Work instructions
(1) In the text on general medical services, what share of practices had a GMS contract as their principal contract in 2013?
(2) Continue the text on general medical services from the point where it ends.

= General medical services =

General medical services (GMS) is the range of healthcare that is provided by general practitioners (GPs or family doctors) as part of the National Health Service in the United Kingdom. The NHS specifies what GPs, as independent contractors, are expected to do and provides funding for this work through arrangements known as the General Medical Services Contract. Today, the GMS contract is a UK-wide arrangement with minor differences negotiated by each of the four UK health departments. In 2013 60% of practices had a GMS contract as their principal contract. The contract has sub-sections and not all are compulsory. The other forms of contract are the Personal Medical Services or Alternative Provider Medical Services contracts. They are designed to encourage practices to offer services over and above the standard contract. Alternative Provider Medical Services contracts, unlike the other contracts, can be awarded to anyone, not just GPs, don't specify standard essential services, and are time limited. A new contract is issued each year.

Normal working hours of 8 am to 6.30 pm Monday to Friday are specified in the contract.

==History of the contract==
National contracting of general medical (general practitioner) services can be traced to the National Insurance Act 1911 which introduced a pool (similar to today's "global sum") to pay GPs on a capitation system building on the traditions of the friendly society.

The scheme was administered by local insurance committees covering counties and conurbations which held a panel of doctors prepared to work under the scheme. The panel doctors were subject to "terms of service" which were later lifted directly into the NHS GP contract. Lloyd George's "nationalisation of club medicine and local insurance in 1912 was the progenitor of the NHS in 1948". Lloyd George, when proposing to increase from 6 to 9 shillings per head the proposed annual payment to panel GPs insisted: "If the remuneration is increased, the service must be improved. Up to the present the doctor has not been adequately paid, and therefore we have had no right or title to expect him to give full service. In a vast number of cases he has given his services for nothing or for payment which was utterly inadequate. There is no man here who does not know doctors who have been attending poor people without any fee or reward at all".

Supplied material
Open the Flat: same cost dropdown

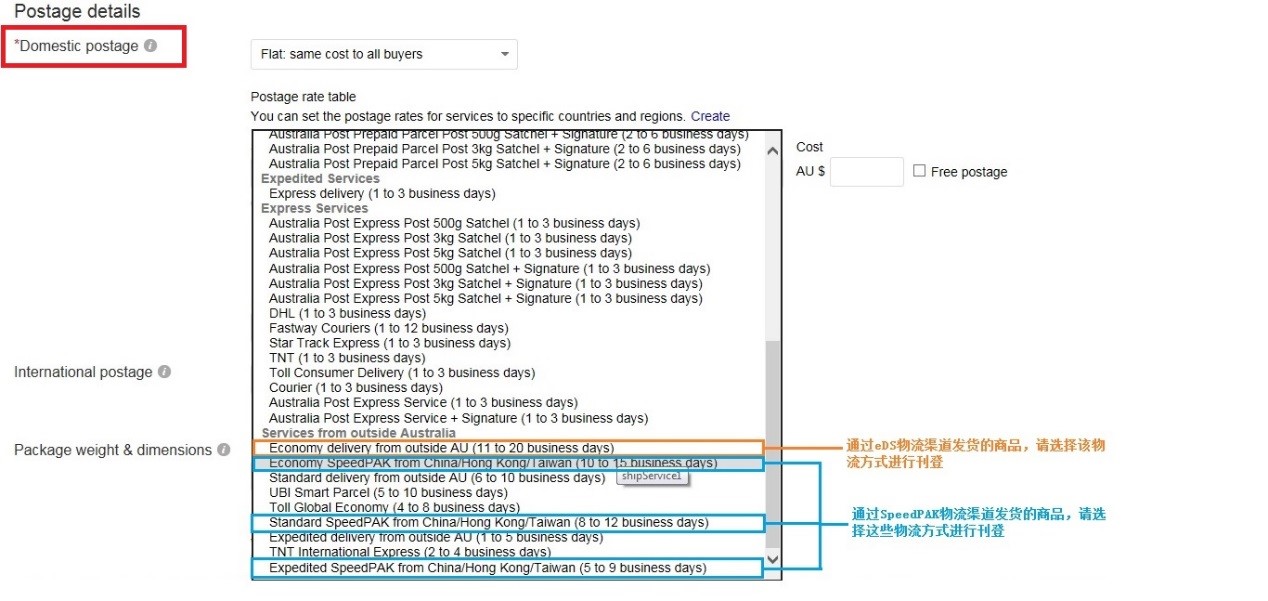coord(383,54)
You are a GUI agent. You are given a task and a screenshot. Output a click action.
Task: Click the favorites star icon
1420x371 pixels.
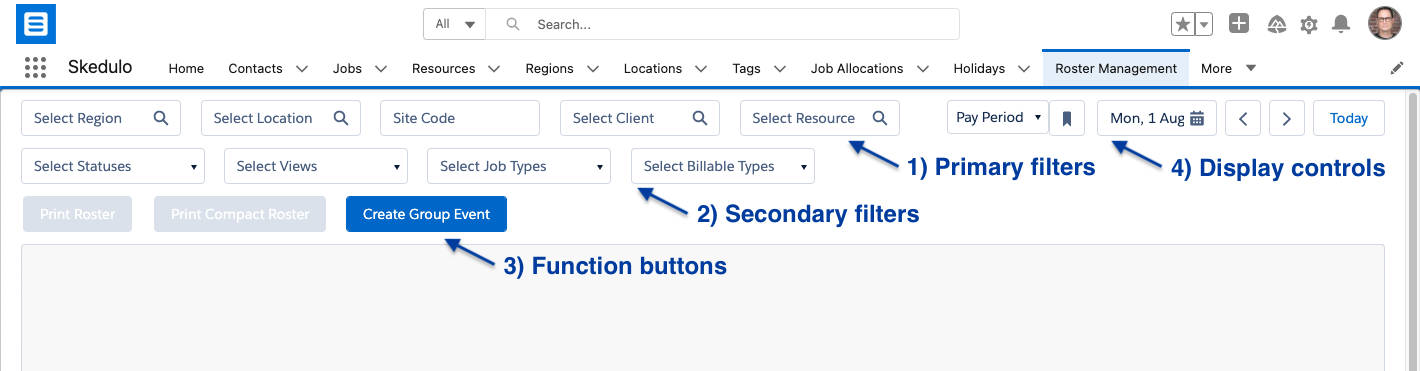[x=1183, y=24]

Answers to the exercises
(1) 60% of practices.

(2)
In 1924 agreement was reached between the British Medical Association and the Ministry of Health that capitation fees would comprise 50% of a GPs income but only occupy 2/7 of his time, the remaining income being generated privately.

The meaning of independent contractor in respect of GPs has not always been very clear, but was generally tied to their rejection of salaried status. It has been argued that their behaviour has rarely been that of self-employed entrepreneurs, but rather that of salaried professionals who emphasise and defend the importance of their autonomy.

GPs' contract arrangements were originally made with local executive councils, and then their successors family practitioner committees, family health service authorities and primary care trusts. In England the contract is now between the GP practice and NHS England. In Scotland GP practices are contracted by the health boards. It was agreed in August 2014 that GPs in Scotland would have a separate contract with negotiations taking place which would come into force from 2017/18. It is proposed that they should give up employing practice staff and move 'as far towards salaried model as possible without losing independent status'.

==Early years of the NHS==

The Beveridge Report of 1942 gave the impetus for White Paper under the Conservative Health Minister Henry Willink that supported the idea of salaried GP services in health centres. The 1946 National Insurance Act under Labour Health Minister Aneurin Bevan, which laid the foundation for the NHS, reduced the clinical role of GPs in hospitals and their involvement in public health issues. The capitation fees was based on the number of patients the GP had on his list. Proposals to make GPs salaried professionals were rejected by the profession in 1948. In 1951 the capitation started to be based on the number of doctors, rather than patients.

From 1948 to 2004 the contract was an individual one. Virtually every doctor working in general practice had a personal contract with the local NHS and patients were registered with a named doctor. There was a clause which stated "a doctor is responsible for ensuring the provision for his patients of the services referred to … throughout each day during which his name is included in the … medical list".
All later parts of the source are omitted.